INALBIO: An Absorbing Compartmental and Fairness-Constrained Bio-Inspired Modeling for Sepsis Mortality Prediction
DOI:
https://doi.org/10.38124/ijsrmt.v5i8.1642Keywords:
Sepsis, Compartmental Model, MIMIC-IV, Numerical Methods, Particle Swarm Optimization, Algorithmic Fairness, Augmented LagrangianAbstract
Sepsis mortality prediction requires a clear separation between clinical progression, numerical approximation, predictive error, model complexity, calibration, and subgroup disparity.
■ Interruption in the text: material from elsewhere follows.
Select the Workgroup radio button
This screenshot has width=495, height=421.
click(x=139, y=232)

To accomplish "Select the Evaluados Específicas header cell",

This study presents INALBIO, an integrated framework combining a seven-state absorbing within-admission model, a ten-variable physiological differential system, numerical integration, bio-inspired featuresubset search, and augmented-Lagrangian fairness constraints. A retrospective descriptive analysis of MIMIC-IV identified 22,507 adult coded-sepsis admissions among 18,041 patients, with 4,395 inhospital deaths (19.5%). The first-admission cohort contained 18,041 admissions and 3,716 deaths (20.6%). Mortality was 28.2% among ICU-associated admissions and 4.8% among admissions without ICU involvement; it increased from 6.5% for sepsis without a severe-sepsis or shock modifier to 15.1% for severe sepsis and 35.2% for septic shock. The compartmental model preserves positivity and total augmented probability mass, has monotone absorbing outcomes, admits no positive endemic equilibrium, and converges to a terminal discharge–mortality equilibrium set under a recurrence threshold below one. Constructed software tests favored fourth-order Runge–Kutta (RK4) over Euler and narrowly over fourth-order Adams–Bashforth–Moulton (ABM4). A particle-swarm verification reduced 20 RK4-derived candidates to four features. In an artificial-group fairness test, the TPR disparity decreased from 0.417 to 0.056 and the maximum TPR/FPR disparity decreased from 0.421 to 0.056; however, log loss increased from 0.610 to 0.668, Brier score from 0.214 to 0.237, and AUROC decreased from 0.690 to 0.639. Thus, the constraint reduced constructed disparity at the cost of predictive performance. INALBIO provides a concise, auditable basis for future leakage-safe fitting and locked clinical evaluation.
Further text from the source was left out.